Assignment →
Express the lines between the one containing "This screenshot has height=508, width=900." and the one containing "I want to click on image-icon, so", inclusive, as a JSON list of strings with one string per line and blank lines left out.
** Records to use follows **
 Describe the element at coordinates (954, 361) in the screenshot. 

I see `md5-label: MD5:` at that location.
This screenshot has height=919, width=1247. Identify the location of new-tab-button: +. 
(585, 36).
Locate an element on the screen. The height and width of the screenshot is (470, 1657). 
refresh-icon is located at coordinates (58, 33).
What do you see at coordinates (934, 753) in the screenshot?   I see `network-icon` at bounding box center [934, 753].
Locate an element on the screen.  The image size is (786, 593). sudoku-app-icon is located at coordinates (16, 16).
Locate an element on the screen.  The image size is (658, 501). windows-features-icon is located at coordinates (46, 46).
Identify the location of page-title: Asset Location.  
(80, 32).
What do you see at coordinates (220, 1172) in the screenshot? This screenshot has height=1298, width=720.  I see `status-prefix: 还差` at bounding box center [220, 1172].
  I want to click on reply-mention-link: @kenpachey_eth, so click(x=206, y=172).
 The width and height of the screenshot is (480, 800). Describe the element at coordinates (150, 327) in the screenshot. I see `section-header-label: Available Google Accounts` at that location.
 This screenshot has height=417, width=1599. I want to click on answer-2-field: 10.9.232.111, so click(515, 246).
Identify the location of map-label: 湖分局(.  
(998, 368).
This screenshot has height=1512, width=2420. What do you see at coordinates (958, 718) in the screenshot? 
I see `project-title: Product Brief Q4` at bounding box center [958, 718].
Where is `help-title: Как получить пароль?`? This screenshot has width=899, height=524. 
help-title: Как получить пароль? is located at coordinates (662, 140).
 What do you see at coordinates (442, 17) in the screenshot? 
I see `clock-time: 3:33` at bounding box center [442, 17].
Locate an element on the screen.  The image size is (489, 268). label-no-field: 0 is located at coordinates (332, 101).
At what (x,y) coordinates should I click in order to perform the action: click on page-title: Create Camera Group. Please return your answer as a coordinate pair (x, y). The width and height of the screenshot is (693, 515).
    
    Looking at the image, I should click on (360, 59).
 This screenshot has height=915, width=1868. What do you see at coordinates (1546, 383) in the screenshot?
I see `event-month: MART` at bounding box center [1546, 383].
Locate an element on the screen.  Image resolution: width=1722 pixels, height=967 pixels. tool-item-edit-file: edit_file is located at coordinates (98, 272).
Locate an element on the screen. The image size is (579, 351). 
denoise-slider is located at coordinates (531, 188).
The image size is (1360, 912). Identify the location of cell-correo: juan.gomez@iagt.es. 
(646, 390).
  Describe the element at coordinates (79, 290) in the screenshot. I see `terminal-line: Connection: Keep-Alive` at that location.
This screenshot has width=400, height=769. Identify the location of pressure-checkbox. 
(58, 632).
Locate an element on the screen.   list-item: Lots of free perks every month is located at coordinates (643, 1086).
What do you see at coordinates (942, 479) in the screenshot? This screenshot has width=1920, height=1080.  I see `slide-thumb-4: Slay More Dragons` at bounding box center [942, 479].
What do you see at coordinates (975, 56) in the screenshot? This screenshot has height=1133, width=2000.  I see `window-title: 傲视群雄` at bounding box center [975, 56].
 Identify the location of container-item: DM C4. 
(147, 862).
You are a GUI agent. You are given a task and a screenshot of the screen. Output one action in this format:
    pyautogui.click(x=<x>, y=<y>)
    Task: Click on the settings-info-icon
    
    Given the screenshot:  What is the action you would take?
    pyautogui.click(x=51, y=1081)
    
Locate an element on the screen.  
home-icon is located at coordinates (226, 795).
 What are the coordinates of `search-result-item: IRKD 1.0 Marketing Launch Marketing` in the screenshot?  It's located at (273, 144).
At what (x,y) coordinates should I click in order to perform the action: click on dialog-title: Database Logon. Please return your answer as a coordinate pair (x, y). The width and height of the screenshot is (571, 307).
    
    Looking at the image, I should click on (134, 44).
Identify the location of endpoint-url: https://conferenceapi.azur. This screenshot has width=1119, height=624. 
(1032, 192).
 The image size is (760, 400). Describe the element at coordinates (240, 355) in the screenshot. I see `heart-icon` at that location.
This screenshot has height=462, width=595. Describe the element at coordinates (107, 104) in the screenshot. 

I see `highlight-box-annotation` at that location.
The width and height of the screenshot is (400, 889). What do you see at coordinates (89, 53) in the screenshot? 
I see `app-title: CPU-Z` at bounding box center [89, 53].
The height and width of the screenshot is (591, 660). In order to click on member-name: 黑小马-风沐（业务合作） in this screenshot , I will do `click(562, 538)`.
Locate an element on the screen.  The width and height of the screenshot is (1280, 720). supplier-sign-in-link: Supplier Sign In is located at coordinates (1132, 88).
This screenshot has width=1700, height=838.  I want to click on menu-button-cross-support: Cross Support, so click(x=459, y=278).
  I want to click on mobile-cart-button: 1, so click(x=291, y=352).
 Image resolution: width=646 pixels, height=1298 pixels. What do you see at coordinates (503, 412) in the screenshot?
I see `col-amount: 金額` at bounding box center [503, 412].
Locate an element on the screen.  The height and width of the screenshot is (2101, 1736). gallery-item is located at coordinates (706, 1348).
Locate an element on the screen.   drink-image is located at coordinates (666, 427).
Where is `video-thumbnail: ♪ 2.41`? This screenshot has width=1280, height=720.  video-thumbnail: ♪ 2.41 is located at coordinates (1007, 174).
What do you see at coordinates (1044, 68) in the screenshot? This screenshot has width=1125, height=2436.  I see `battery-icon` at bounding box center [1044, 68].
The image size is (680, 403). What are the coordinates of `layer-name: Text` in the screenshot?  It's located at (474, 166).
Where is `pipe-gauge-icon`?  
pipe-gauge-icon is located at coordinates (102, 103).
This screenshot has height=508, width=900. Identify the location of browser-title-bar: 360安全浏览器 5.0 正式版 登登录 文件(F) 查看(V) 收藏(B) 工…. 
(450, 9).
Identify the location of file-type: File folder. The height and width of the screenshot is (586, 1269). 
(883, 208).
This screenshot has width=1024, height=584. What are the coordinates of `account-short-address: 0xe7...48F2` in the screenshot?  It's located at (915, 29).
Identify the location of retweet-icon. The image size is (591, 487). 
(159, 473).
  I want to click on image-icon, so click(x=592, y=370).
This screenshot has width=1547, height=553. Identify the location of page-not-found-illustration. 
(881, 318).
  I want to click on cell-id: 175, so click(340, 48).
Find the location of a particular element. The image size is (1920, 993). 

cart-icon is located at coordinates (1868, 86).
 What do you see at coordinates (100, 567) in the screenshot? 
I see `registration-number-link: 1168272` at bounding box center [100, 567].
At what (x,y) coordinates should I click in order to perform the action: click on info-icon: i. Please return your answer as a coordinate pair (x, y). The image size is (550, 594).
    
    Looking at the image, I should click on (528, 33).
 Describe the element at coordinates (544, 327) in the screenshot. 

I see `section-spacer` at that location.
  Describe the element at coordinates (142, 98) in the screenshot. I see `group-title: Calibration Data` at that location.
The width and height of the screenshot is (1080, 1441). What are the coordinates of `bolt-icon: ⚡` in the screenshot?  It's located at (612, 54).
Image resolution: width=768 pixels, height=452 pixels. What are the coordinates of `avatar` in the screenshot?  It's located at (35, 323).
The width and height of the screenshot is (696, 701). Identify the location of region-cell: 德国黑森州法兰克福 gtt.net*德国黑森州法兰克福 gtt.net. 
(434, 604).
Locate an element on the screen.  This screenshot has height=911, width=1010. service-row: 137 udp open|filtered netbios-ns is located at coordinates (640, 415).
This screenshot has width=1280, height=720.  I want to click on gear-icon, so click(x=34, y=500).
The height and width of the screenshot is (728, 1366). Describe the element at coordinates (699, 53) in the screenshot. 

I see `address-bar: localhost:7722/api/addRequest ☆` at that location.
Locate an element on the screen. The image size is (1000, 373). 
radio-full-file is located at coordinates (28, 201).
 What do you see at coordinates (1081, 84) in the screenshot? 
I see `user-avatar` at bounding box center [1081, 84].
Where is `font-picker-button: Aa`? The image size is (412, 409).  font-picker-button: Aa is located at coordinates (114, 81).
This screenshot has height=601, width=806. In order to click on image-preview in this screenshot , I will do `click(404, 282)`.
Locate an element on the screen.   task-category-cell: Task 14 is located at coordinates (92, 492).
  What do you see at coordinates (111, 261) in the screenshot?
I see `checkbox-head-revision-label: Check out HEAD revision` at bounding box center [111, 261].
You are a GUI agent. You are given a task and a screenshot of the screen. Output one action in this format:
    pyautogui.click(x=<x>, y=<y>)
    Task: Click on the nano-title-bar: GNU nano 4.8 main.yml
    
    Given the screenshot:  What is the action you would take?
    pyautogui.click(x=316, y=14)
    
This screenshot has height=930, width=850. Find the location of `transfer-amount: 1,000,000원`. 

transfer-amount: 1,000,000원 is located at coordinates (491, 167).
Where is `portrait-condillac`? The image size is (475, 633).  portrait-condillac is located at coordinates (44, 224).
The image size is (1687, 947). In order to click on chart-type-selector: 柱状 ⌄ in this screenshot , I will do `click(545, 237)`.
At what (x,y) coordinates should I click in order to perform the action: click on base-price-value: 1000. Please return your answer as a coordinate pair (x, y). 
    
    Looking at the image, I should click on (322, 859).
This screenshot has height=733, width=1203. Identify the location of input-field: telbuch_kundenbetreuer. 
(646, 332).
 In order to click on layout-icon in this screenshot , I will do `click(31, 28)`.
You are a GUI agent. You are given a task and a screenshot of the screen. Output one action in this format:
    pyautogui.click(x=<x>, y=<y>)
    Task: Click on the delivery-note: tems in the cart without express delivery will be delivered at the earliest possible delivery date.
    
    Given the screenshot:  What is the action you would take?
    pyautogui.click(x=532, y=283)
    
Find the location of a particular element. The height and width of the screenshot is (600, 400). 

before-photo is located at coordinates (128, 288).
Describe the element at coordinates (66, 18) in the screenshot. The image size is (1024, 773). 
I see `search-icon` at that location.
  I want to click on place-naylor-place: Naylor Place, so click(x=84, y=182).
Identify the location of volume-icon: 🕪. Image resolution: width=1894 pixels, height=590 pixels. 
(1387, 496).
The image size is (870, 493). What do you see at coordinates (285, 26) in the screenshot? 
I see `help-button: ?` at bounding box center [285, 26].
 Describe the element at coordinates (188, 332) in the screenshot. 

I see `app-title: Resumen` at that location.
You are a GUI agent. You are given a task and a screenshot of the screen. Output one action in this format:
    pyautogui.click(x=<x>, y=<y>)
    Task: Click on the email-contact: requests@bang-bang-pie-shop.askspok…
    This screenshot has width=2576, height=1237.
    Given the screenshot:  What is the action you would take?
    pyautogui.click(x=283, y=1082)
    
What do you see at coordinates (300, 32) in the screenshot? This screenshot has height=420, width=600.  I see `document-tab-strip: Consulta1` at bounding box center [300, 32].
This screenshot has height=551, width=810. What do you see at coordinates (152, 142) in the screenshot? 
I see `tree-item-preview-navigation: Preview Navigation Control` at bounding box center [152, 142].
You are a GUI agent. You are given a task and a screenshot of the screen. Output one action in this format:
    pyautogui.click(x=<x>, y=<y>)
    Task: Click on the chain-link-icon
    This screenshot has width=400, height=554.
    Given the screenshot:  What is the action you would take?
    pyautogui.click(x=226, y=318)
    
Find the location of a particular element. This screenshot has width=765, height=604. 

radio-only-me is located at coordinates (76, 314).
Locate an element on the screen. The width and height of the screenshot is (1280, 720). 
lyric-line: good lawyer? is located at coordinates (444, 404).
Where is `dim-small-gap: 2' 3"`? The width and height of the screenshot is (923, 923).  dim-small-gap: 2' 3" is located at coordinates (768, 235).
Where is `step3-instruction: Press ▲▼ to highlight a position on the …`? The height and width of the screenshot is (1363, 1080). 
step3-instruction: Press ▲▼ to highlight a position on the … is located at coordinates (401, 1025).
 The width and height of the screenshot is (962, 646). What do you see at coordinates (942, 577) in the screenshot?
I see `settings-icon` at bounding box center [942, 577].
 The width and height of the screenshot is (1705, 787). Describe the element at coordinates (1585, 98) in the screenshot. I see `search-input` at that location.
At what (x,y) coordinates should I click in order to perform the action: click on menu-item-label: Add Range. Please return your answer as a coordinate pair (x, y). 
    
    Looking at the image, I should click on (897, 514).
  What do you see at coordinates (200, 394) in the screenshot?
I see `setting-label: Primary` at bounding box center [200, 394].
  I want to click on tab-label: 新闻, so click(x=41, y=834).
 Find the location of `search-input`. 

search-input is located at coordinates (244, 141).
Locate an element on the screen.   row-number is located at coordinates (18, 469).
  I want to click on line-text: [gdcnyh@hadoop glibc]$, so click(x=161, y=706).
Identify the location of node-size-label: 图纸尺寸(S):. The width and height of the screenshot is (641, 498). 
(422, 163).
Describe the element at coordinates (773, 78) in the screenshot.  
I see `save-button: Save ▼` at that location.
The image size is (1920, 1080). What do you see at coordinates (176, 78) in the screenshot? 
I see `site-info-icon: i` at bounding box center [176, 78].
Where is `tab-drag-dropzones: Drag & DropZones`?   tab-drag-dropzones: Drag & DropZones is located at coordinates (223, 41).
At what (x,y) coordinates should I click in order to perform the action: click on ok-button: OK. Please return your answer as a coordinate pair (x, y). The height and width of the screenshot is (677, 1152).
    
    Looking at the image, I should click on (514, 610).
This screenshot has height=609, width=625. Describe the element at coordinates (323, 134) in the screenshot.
** End of Records to use **
Result of this task →
[
  "This screenshot has height=508, width=900. Identify the location of browser-title-bar: 360安全浏览器 5.0 正式版 登登录 文件(F) 查看(V) 收藏(B) 工…. ",
  "(450, 9).",
  "Identify the location of file-type: File folder. The height and width of the screenshot is (586, 1269). ",
  "(883, 208).",
  "This screenshot has width=1024, height=584. What are the coordinates of `account-short-address: 0xe7...48F2` in the screenshot?  It's located at (915, 29).",
  "Identify the location of retweet-icon. The image size is (591, 487). ",
  "(159, 473).",
  "  I want to click on image-icon, so click(x=592, y=370)."
]